Depends on where and when, of course.
In Australia 40 years ago: almost never intermarried. In Australia now: often do intermarry; intermarriage exceeded 50% some time in the last ten years.
In Greece a century ago: almost never intermarried. There weren’t a lot of non-Greeks around to marry (depending on your definition of non-Greek, of course; I’m taking an expansive one). Now: less so.
Of course, that answer is a commonplace. More concretely: Greeks are by default endogamous in diasporas: they are rather attached to maintaining their cultural identity in the face of what they see as an external threat. Unusually so, compared with other migrant groups.
That gets mitigated by various interrelated factors.
- Size of settlement: small Maniat settlements in Italy in the 17th century assimilated rather readily.
- Local authority figures: the colony in Corsica did not assimilate in the critical first two generations, because they had a monasteryful of monks and several chieftains with them, urging them to stay Greek Orthodox.
- Time: the second generation of Greek Australians didn’t intermarry; the third did.

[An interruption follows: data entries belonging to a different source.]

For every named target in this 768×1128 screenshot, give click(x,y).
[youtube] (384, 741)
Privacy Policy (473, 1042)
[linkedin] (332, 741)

- Sense of threat: the Greeks that migrated from Corsica and Mani to New Smyrna Beach, Florida were a minority of the settlers; the majority were Minorcans (especially once malaria got the Maniots). In New Smyrna, it was the Minorcans and the Greco-Corsicans against the cruelty of Andrew Turnbull. In Corsica, the Greeks were at constant war with the Catholic Corsicans for another three generations; in Florida, the same Greeks intermarried with the Minorcans immediately. The Minorcans weren’t the threat any more; the English were.